Likewise, out in the world of human interaction, if you want to draw one line down the presumable middle and call one side Us and the other side Them, it doesn't scale worth a damn. Worse yet, it sticks everyone from your cousin who thinks the rate of social change is too high (and what's with all the pronouns?) to militia members bursting from the back of a rental truck to beat up Pride paraders on one side, and your Granny who wants to have Social Security and Medicare expanded (and why are rich people not taxed more?) to a mob of anarchists, Leftists and looters along for the grabbing taking over a town center on the other.
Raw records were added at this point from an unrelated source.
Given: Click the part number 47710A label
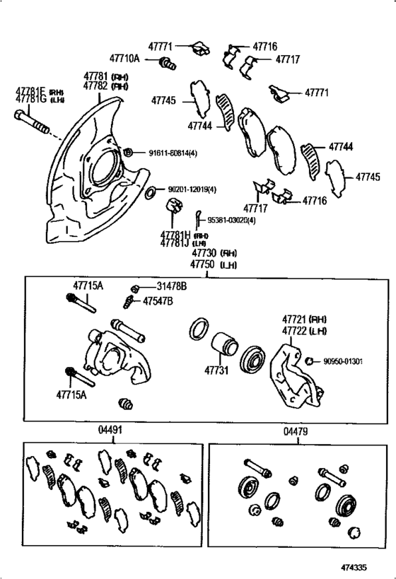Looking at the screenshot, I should [x=124, y=61].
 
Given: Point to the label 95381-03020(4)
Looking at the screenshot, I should [x=231, y=221].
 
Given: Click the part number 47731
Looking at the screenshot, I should [x=217, y=369].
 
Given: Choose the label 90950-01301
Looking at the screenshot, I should [x=342, y=362].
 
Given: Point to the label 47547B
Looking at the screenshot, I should [x=158, y=301].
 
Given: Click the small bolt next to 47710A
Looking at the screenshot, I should [x=168, y=64].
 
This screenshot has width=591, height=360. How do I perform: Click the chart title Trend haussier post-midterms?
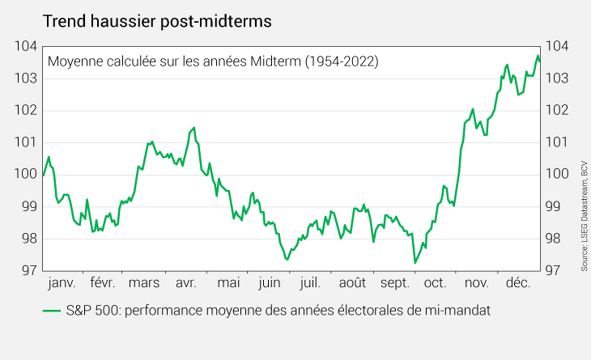pyautogui.click(x=157, y=21)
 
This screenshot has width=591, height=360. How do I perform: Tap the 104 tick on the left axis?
pyautogui.click(x=26, y=46)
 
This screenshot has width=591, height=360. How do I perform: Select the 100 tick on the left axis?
pyautogui.click(x=26, y=175)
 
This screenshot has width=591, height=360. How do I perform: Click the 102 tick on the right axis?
pyautogui.click(x=557, y=110)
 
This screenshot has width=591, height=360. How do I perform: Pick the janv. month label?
pyautogui.click(x=62, y=283)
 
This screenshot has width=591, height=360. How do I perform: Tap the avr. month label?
pyautogui.click(x=186, y=283)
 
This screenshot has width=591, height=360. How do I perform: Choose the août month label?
pyautogui.click(x=352, y=283)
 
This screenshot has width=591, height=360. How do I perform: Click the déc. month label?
pyautogui.click(x=518, y=283)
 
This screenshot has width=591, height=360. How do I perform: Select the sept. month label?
pyautogui.click(x=394, y=283)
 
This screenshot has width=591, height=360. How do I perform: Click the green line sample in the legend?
pyautogui.click(x=52, y=311)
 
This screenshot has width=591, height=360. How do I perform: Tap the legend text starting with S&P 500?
pyautogui.click(x=278, y=311)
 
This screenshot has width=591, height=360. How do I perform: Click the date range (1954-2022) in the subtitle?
pyautogui.click(x=342, y=61)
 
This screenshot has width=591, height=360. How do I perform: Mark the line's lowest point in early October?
pyautogui.click(x=415, y=262)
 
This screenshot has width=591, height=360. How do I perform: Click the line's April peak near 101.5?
pyautogui.click(x=193, y=128)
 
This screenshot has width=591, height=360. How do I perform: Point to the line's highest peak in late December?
pyautogui.click(x=538, y=56)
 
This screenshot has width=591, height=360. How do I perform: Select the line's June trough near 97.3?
pyautogui.click(x=287, y=260)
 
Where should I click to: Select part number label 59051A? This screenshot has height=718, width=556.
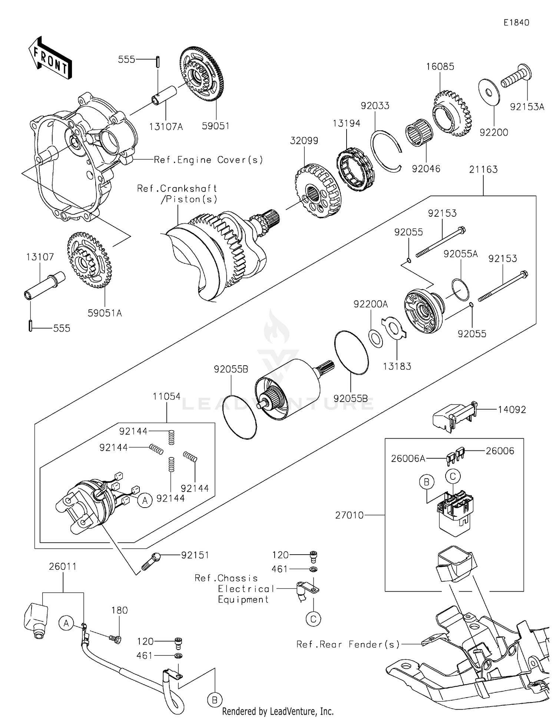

Cousin and Granny aren't into the violence, despite harsh words at the Thanksgiving table, and they don't approve of it, either.
Even all that and everything in between manages to leave out the real problem, the real enemy of civil discourse: the muddy thinkers who believe they can assassinate their way to a better world. Go back to the previous paragraph: even the worst of 'em, Left and Right, aren't directly out to kill. Intimidate, silence, drive out, injure, steal? They're often okay with that, and it's not good. Some of 'em would like to trigger widespread conflict. But it takes a bent mind to murder like lightning from a cloudless sky.
When a prominent public figure gets shot, or people in a supermarket or school (etc.), we want it to make sense. We want the shooter to not be someone from "our" side. (I sure do!) Quite often, when the malefactor's politics are known, they're garbled, but yeah, they lean one way or the other. (And it's a mix if you look at 'em all.) Nevertheless, the essential difference is, that person thought they could improve their world through murder -- and nearly everyone around you, all of your fellow citizens, the religiously devout and the scoffers, the Left and the Right, the politically active and the people who ignore it, do not agree. Even most of the worst of Us -- and Them -- don't agree.
There are arguments and frantic sweeping-under-rugs about which "side" is the most violent, including a DOJ report that got yanked from their website. The reality is, most people are not violent; most politically-active people are not violent, and even most of the persons at the far fringes of Right and Left that do endorse violence draw the line short of assassination and mass murder. Most people with strong feelings would rather yell at one another, vote at one another, wave signs at one another. Some of them will throw punches and rocks, break windows, start fires. And yet they still stop short of killing.
Trying to pin the blame on political opponents and then painting that entire side as supporters of it, is false logic. It's not who they are. It's not even who the worst of them are. It serves to legitimize increased political violence in return; it makes all of Us -- and Them -- worse. And the excluded third category, lone wolves divorced from normal logic, normal social strictures, normal morality and ethics, are still around, like sparks from a fire. We can pour water on the sparks -- or gasoline.